___ SUPPLIED PASSAGE ___

Record fall in fraud court cases as lockdown slows legal process

2020 saw a record fall in the value and volume of alleged fraud cases heard in UK courts, according to the latest data released in KPMG’s annual Fraud Barometer. The study, which records fraud cases of more than £100,000 reaching UK courts, reported a 51% drop in the volume of cases heard in 2020 – a total of 180, compared to 369 in 2019 – as COVID-19 lockdown restrictions negatively impacted the efficiency of courts processing.

The COVID-19 pandemic saw the value of alleged fraud cases reach just under £724m, down from £1.1bn in 2019. Roy Waligora, head of UK investigations at KPMG, said: “The brewing backlog of untried cases continuing to build up like water behind a dam cannot be ignored. Businesses and the general public must be cognisant of the fact that the drop in both the value and volume of fraud cases is not reflective of a downturn in economic crime, but rather fallout following the COVID-19 lockdown restrictions on the courts.

He adds that disruption and uncertainty make for inviting economic components for fraudsters, adding that COVID-19, coupled with Brexit, which tipped the scales towards the end of 2020, means that 2021 will remain at high risk for fraud and economic crime. “While a tsunami of fraud is still expected to hit the courts in 2021, it is evident that progressive measures, such as virtual courts, being put in place to manage the upcoming cases will likely ease the backlog.”

Procurement, loan and mortgage, counterfeit goods, and misappropriation of assets fraud, were the busiest areas in 2020 according to KPMG’s report. Procurement fraud rose by 200% compared to 2019, from £16m to £49m. The value of loan and mortgage fraud ballooned 675% from £9.7m to over £75m with the number of cases falling by one. While the number of cases dropped from 19 to five in the 12-month period, the value of fraud secured through counterfeit, pirated or below stated quality goods activities rose over 415%, from £39m to over £202m.

___ RECORDS SUPPLIED ___

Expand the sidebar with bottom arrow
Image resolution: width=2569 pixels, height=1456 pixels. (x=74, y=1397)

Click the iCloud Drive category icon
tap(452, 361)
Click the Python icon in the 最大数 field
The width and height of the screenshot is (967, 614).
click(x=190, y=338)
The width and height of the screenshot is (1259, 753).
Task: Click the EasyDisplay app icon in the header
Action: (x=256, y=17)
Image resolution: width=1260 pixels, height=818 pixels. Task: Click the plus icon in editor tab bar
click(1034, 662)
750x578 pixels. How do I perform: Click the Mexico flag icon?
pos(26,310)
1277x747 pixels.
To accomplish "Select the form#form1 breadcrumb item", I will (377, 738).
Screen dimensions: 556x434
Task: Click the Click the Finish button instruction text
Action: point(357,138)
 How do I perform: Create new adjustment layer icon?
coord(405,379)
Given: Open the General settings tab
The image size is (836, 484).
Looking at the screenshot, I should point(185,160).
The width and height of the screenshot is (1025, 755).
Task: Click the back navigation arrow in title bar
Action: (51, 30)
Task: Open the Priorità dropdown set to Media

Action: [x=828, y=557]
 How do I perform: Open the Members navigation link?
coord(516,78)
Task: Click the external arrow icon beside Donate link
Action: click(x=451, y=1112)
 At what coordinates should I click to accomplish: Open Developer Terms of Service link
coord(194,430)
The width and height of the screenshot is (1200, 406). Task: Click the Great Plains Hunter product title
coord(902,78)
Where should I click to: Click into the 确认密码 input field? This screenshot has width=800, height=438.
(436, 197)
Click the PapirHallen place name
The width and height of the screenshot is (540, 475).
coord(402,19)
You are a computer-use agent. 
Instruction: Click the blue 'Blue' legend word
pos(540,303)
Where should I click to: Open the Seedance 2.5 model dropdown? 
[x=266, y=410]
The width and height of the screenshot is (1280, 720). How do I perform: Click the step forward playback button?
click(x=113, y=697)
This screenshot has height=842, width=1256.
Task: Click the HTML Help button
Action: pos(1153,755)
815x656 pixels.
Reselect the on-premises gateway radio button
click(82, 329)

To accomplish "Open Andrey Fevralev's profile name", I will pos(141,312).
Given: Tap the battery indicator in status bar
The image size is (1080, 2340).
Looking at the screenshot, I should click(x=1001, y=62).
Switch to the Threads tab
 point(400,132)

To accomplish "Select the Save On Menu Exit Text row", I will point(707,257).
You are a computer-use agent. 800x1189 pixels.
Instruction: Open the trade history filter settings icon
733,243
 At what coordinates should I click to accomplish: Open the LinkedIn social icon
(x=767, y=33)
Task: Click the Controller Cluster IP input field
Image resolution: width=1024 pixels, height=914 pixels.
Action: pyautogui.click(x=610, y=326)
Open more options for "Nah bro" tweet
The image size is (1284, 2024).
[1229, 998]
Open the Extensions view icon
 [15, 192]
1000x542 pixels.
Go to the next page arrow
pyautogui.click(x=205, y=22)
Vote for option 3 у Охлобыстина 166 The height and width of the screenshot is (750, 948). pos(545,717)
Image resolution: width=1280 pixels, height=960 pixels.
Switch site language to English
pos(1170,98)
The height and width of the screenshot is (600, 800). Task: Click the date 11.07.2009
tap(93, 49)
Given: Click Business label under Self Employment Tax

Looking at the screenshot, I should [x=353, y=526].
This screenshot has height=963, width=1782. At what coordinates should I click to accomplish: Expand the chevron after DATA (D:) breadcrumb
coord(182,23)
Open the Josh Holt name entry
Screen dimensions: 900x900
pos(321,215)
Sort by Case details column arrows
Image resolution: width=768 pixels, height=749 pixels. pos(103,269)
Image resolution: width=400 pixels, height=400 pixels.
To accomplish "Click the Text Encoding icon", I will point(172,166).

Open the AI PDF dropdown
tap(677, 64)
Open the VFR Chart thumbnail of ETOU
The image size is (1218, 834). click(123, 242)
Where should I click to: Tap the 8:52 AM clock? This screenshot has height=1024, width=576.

___

ACTION ITEM A —
Answer these from the fraud article:
(i) How many fraud cases were heard in UK courts in 2020?
(ii) What is Roy Waligora's job title?
(iii) By what percentage did procurement fraud rise compared to 2019?
ACTION ITEM B — Write out the part of the fraud article that runs from "Record fall in fraud" up to and including "of courts processing.".

WRITTEN ANSWER A —
(i) 180
(ii) Head of UK investigations at KPMG
(iii) 200%

WRITTEN ANSWER B —
Record fall in fraud court cases as lockdown slows legal process

2020 saw a record fall in the value and volume of alleged fraud cases heard in UK courts, according to the latest data released in KPMG’s annual Fraud Barometer. The study, which records fraud cases of more than £100,000 reaching UK courts, reported a 51% drop in the volume of cases heard in 2020 – a total of 180, compared to 369 in 2019 – as COVID-19 lockdown restrictions negatively impacted the efficiency of courts processing.